Visualisation 3D: Waldemar Góralski

Compressed air tanks
Compressed air at 205 atm was stored in the 12 high-pressure tanks. Each one had a capacity of 325 litres, making it 3900 m³ total. The tanks were in six groups, two tanks in each.
group 1 – at the stern under the upper deck,
group 2 – above the starboard and port diesels assembly openings,
group 3 – in the officers’ quarters on each side,
group 4 – in the forward torpedo compartment on the port side,
group 5 – in the forward torpedo compartment on the starboard side,
group 6 – one tank in the forward watertight compartment and one the starboard next to the reserve torpedo container.

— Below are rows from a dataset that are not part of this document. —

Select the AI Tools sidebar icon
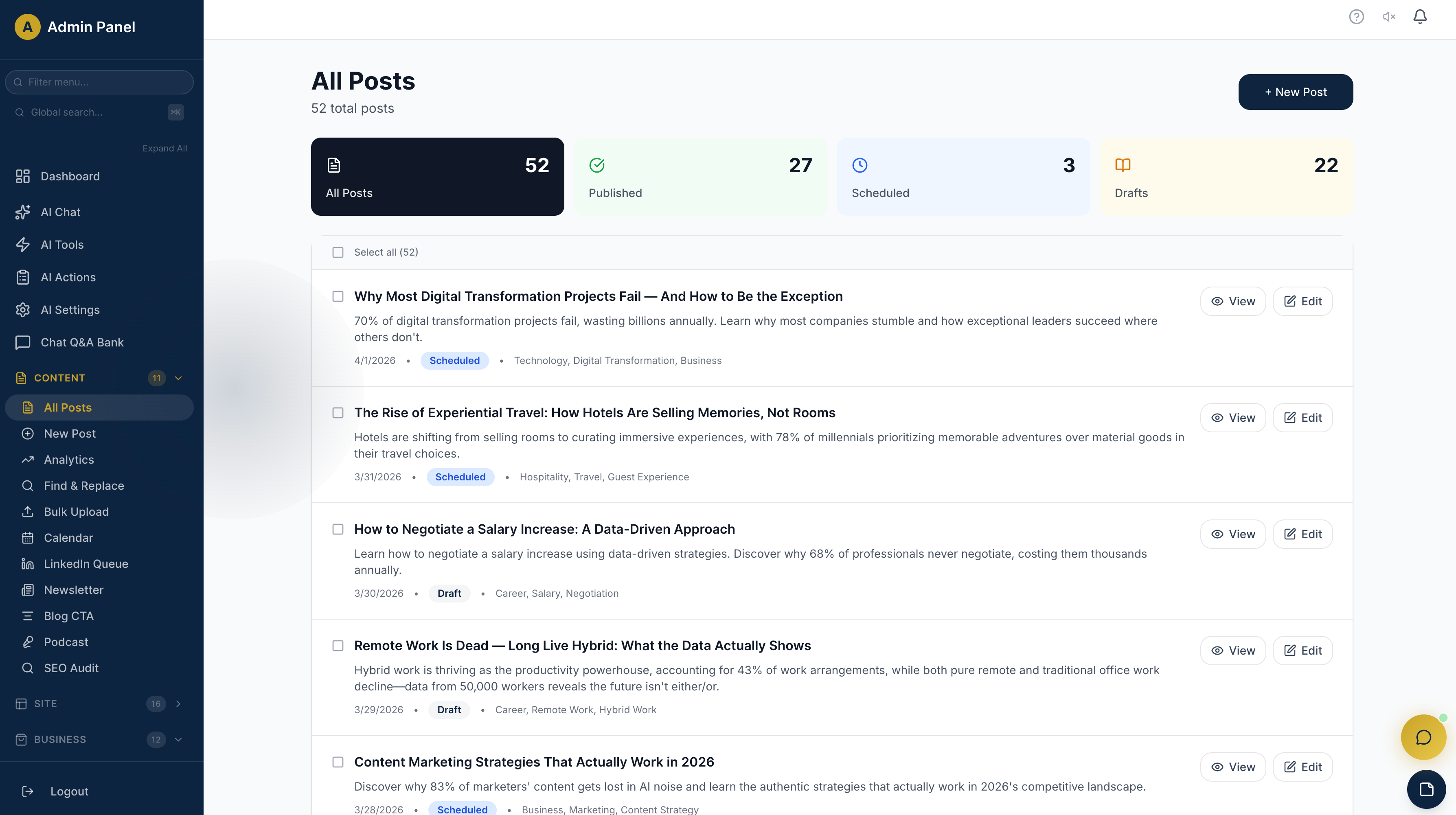The height and width of the screenshot is (815, 1456). 23,245
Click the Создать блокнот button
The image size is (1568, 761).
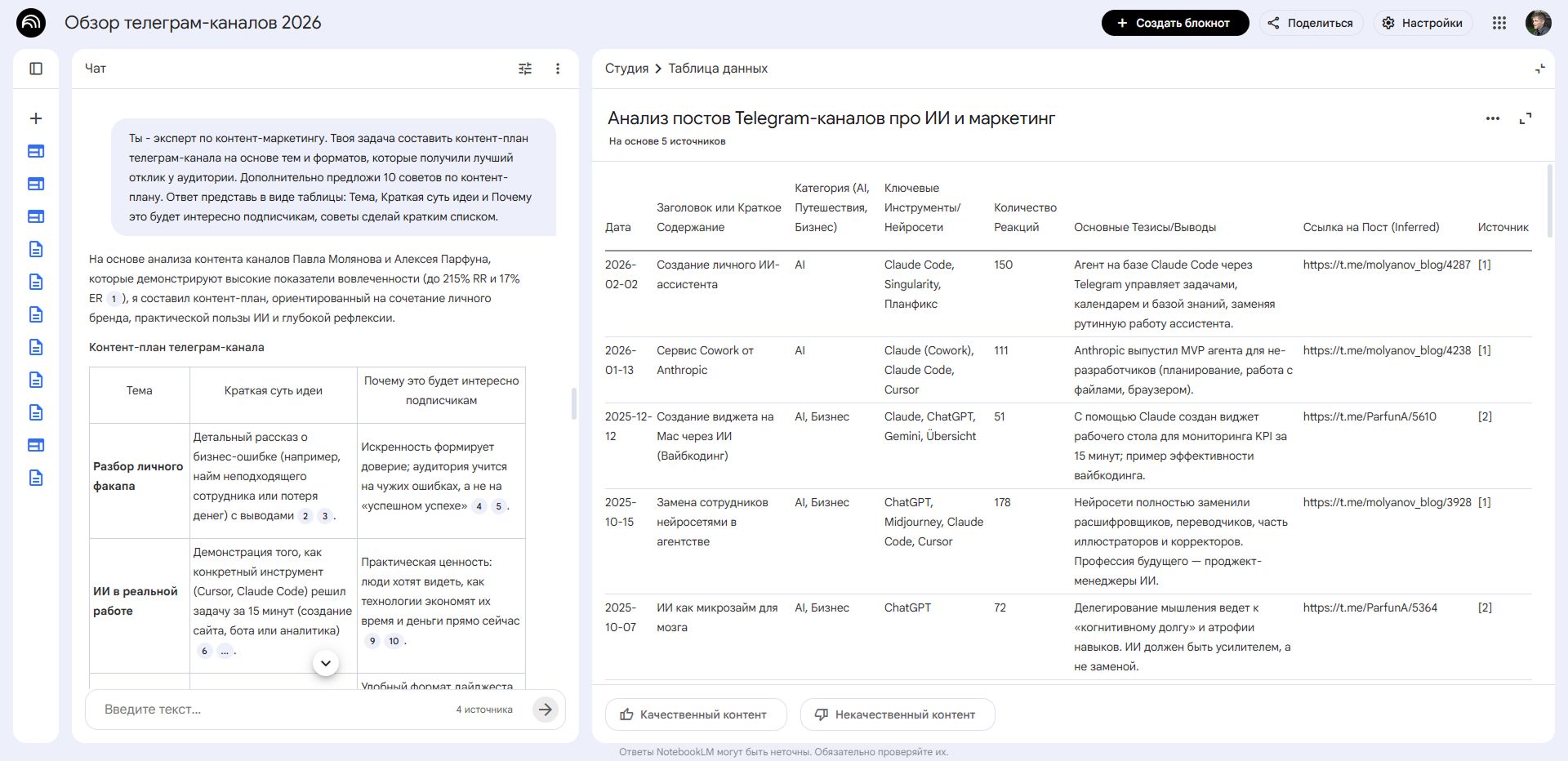[x=1174, y=23]
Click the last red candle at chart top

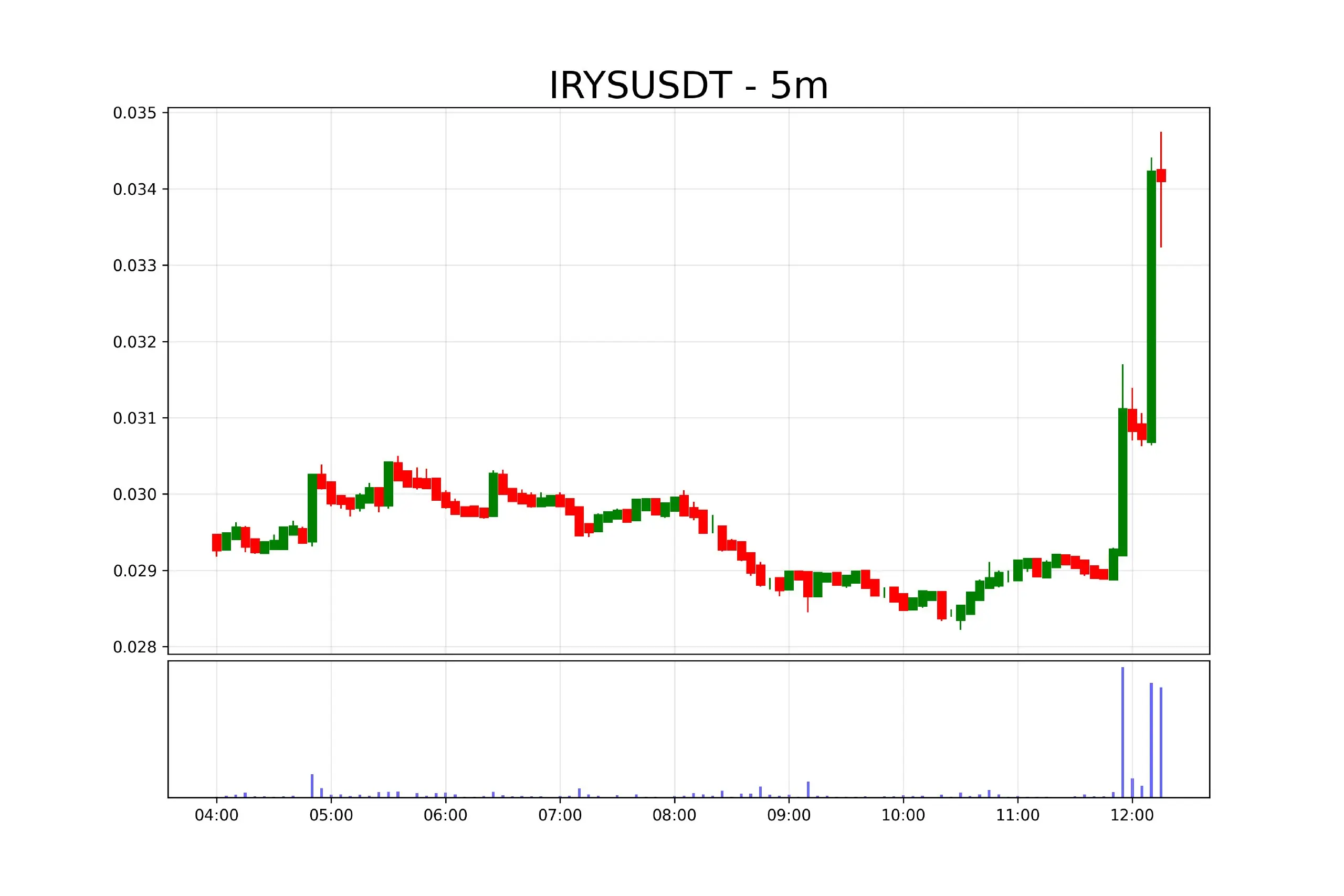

Compressed air was used in three separate and closed systems:
– high pressure,
– medium pressure,
– low pressure.
Individual mechanisms were supplied by the high or low pressure distributors and by a tank blowing distributor; the pressure for blowing the compensating and crash-diving tanks was provided by a separate distributor.

Torpedo tubes
The 533.6 mm torpedo tubes (four at the bow and one at the stern) were 7552 mm long and mounted in such a way, that 2/3 of their length was outside the pressure hull. The torpedoes were launched by compressed air. On the outside, the tubes had covers opened towards the ships axis of symmetry along with the outer casing doors in the outer hull. They were operated by transmission gear and cranks. The inside caps mechanism had a safety feature that prevented their opening when the outer casing doors were opened. The torpedo tubes are equipped with devices that allowed for the input of depth, heading angle and speed in the torpedoes that were already loaded. The launching device had a 220 litre high-pressure compressed air tank. The air was fed into the tube and a torpedo launched when the lever of the compressed air valve was mechanically or electrically released. The air pushed the piston that launched the torpedo and stopped at the end of tube to prevent the air from escaping and forming an air bubble that would give away the ship’s position and the fact of the torpedo launch. Along with the torpedo launching a side valve of the torpedo compensating tank was opened. Immediately after the launch the tube covers were closed and vents were opened releasing the high pressure air inside the hull. The piston was moved back to its initial position by low pressure compressed air. The tube was drained and the inside cap was opened. The piston was then removed and another torpedo was loaded by means of an overhead crane.
Torpedo launching device
Apart from mechanical torpedo launching it also allowed for an electrical launch from the conning tower or the bridge. When a “fan” torpedo salvo was launched, the individual torpedoes were launched at time intervals. If the electrical launch had failed (which was indicated by a flashing of a lamp), the mechanical launch was possible. The device was made of the following components:
– at the bridge – a switch-key in the pressure-tight casing,
– in the conning tower – a switch-key and a control board with lights for five tubes,
– in the control room – a control switch with bride or conning tower position, a single shot switch-key, “fan” salvo switch-key, time-delay switch (Zeitschalter) and the fuse box,
– in the forward torpedo compartment – electric distributor box, control board with standby lights, automatic magnetic switch-key for each tube,
– in the stern torpedo compartment – electric power box.
The torpedo command device consisted of:
– at the bridge – optical and voice command transmitter,
– in the control room – voice command transmitter,
– forward torpedo compartment – optical and voice command transmitter,
– stern torpedo compartment – optical and voice command transmitter.